[Stored items]
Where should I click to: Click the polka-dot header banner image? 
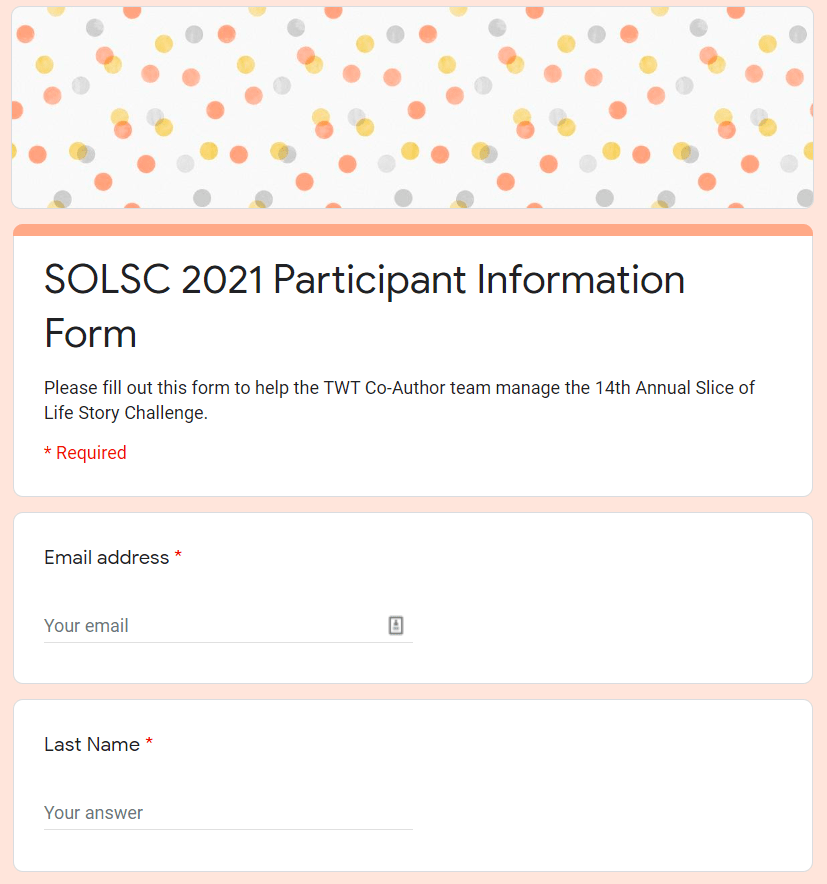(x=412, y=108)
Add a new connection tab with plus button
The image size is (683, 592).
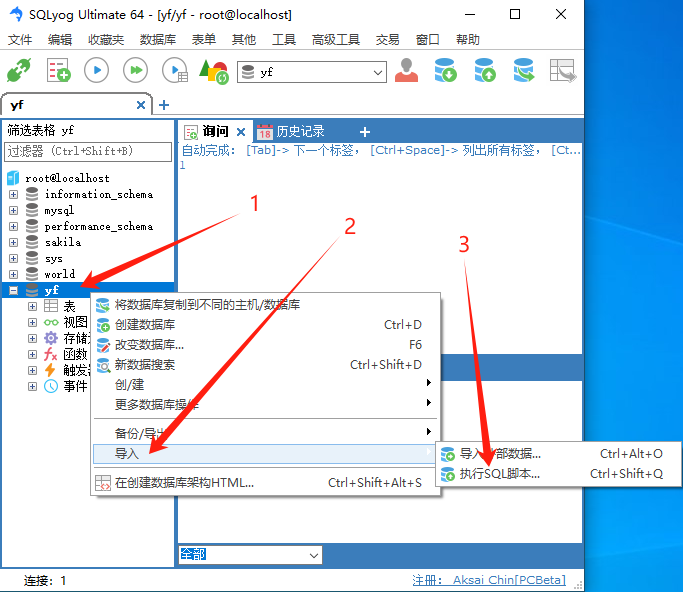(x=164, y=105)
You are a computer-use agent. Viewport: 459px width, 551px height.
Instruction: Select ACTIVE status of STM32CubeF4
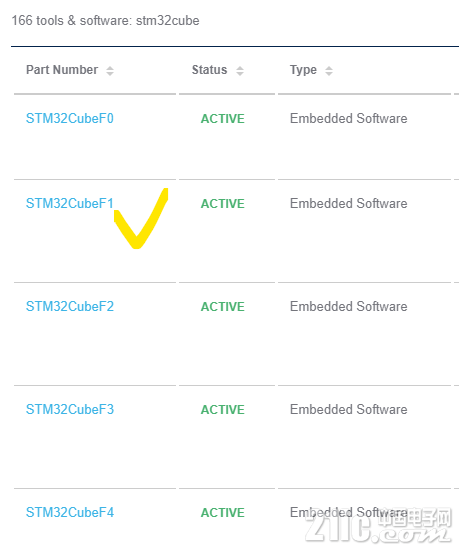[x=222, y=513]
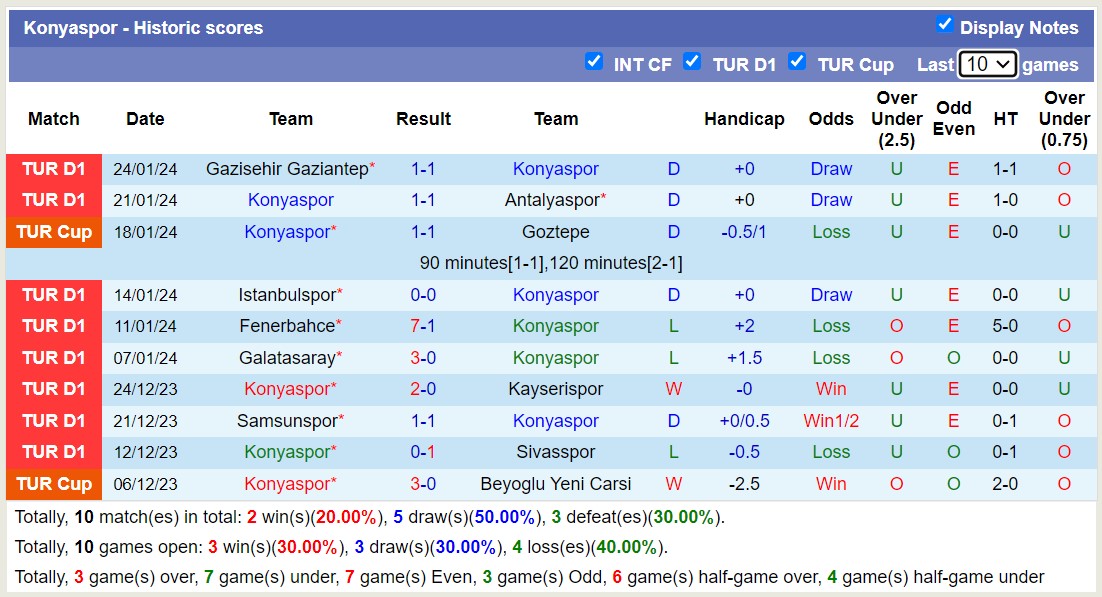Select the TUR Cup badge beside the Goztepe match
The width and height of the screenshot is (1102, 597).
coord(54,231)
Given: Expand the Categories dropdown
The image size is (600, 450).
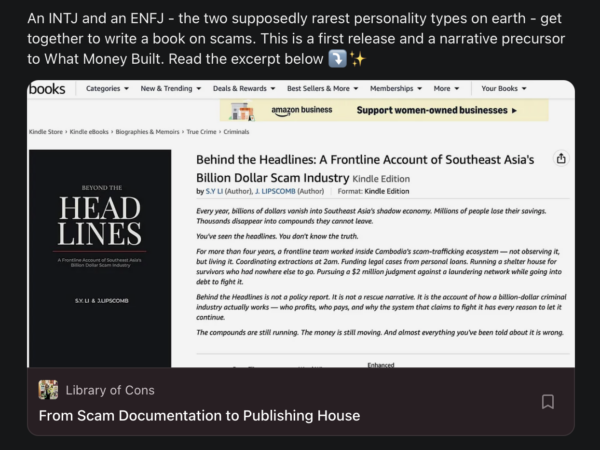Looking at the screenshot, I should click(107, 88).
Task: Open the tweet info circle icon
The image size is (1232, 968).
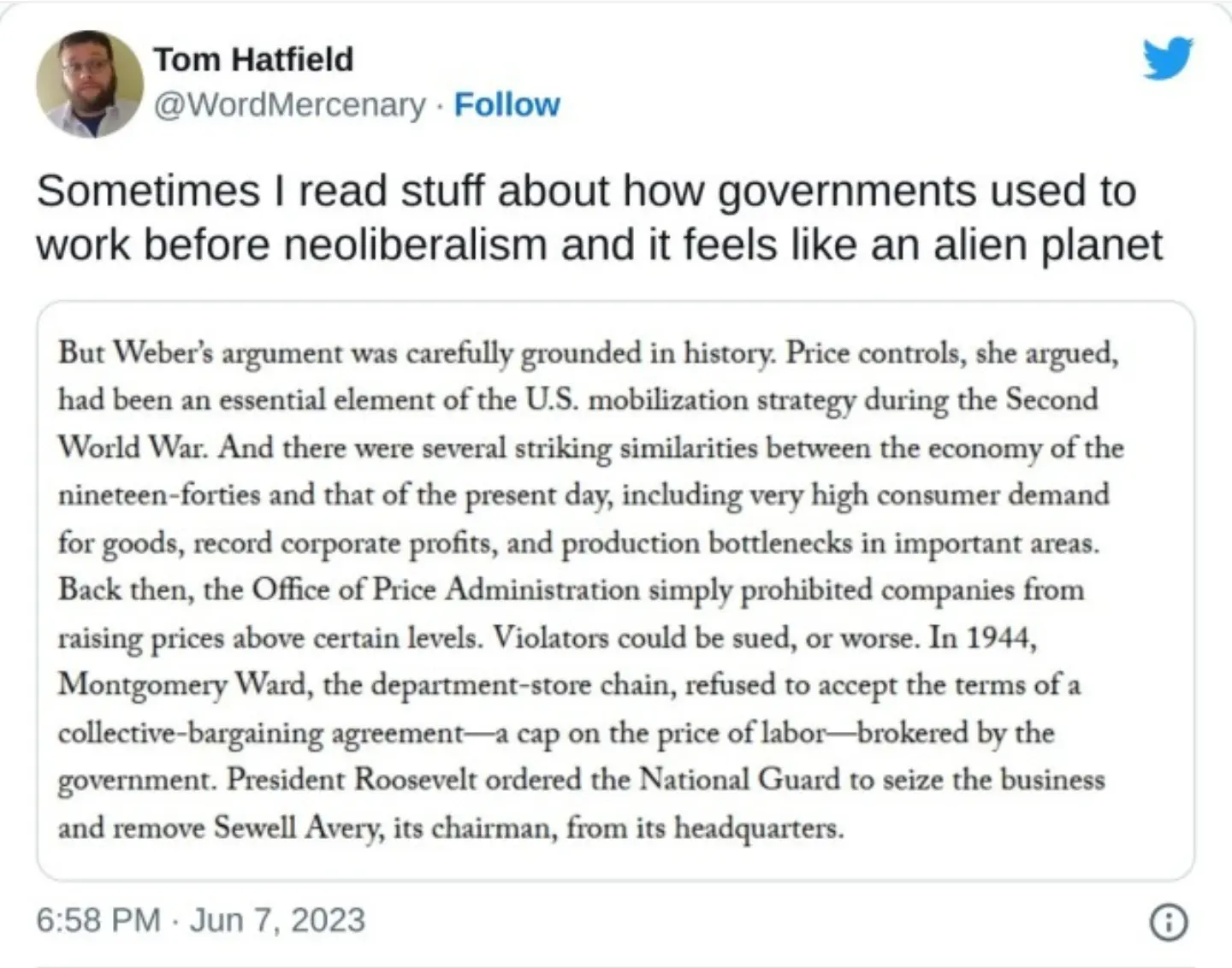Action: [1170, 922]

* Problem to work on *
All lines from the one containing "Given: Expand the Categories dropdown" to the end of the entries should appear in the output exactly as written, with no pictures.

* Response *
Given: Expand the Categories dropdown
The image size is (600, 450).
Looking at the screenshot, I should click(107, 88).
Task: Open the tweet info circle icon
The image size is (1232, 968).
Action: [1170, 922]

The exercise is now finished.